Halcro identified several failings of Palin in the short time she served as Governor but they all related to her failed energy policies. Halcro explained that if Palin did not seek re-election she would be able to simply shift blame to someone else. Additionally Alaska had a fast growing senior demographic which would put strains on Alaska’s health care system. Finally her bad business decisions made as a result of “cronyism” would become evident. Halcro cites the Agriculture Board, where questionable state loans were made to the Valley Creamery (a local dairy run by Palin’s friends and neighbors). Finally Halcro explains that if Palin should run for re-election, she might be defeated. When McCain tapped Palin he sold her as the most popular politician in the United States. Ibid. Halcro knew in April that Palin’s popularity had suffered significantly. What he could not have known when he wrote his article, was that 2 ½ months later when Palin resigned as Governor, her approval ratings had fallen even lower. Palin’s popularity dropped from an 89% approval rating in May of ’07 to 54% in May of ’09.

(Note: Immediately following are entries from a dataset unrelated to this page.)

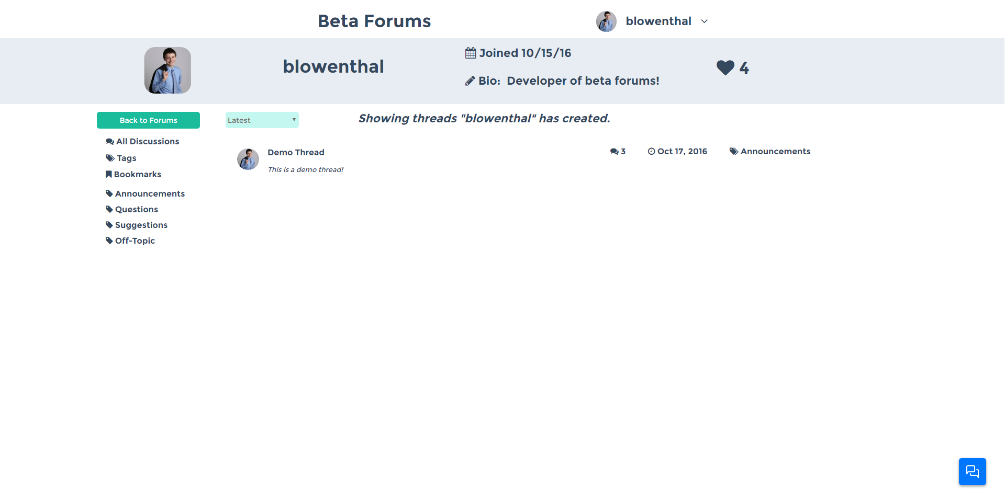Click the pencil icon beside Bio

click(x=470, y=81)
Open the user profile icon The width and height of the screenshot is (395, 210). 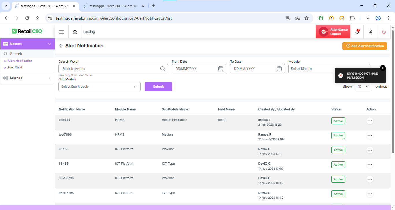tap(370, 32)
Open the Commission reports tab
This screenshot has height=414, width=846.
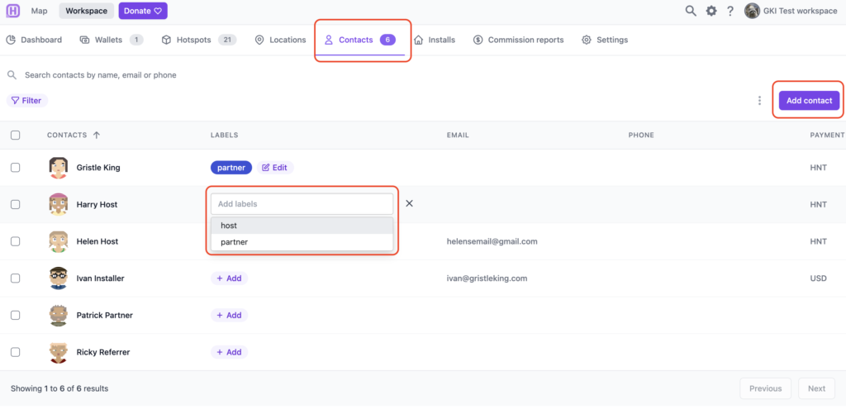click(518, 40)
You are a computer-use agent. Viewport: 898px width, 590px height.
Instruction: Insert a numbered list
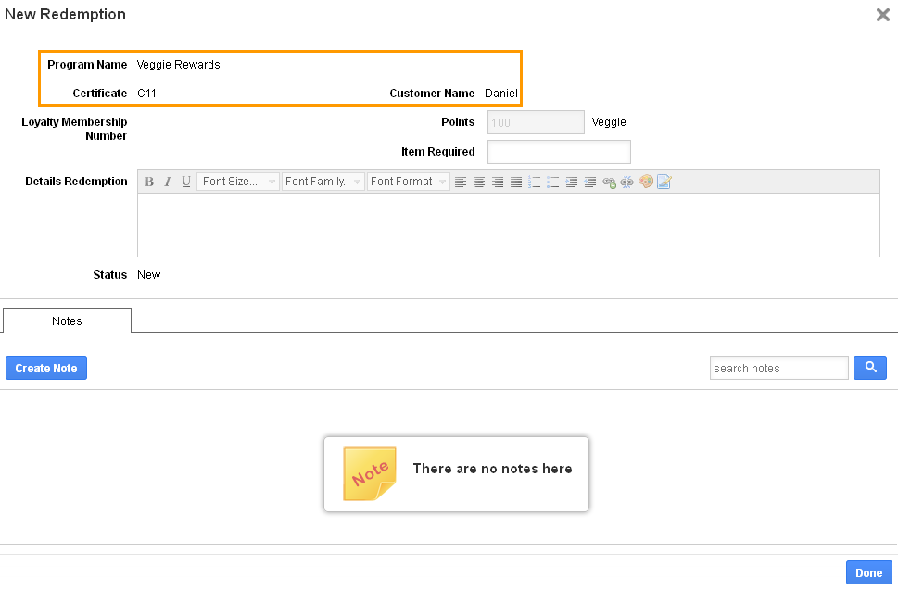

Until reading this article, I assumed Palin had resigned her position as Governor simply because she was anxious to take advantage of the financial rewards associated with her new celebrity status. I knew that her popularity had declined at a sharp and steady pace since taking office. However I didn’t fully appreciate the total failure of her leadership as Governor of Alaska. As the mayor of Wasilla, Palin was a total failure, leaving the small town of Wasilla in debt to the tune of 22 million dollars. When Palin took office as mayor, Wasilla had a total debt of around 1 million dollars. If Palin could facilitate this amount of debt in her short time as mayor of Wasilla, and later as Governor of Alaska, imagine the possibilities if she were ever to become the President of the United States.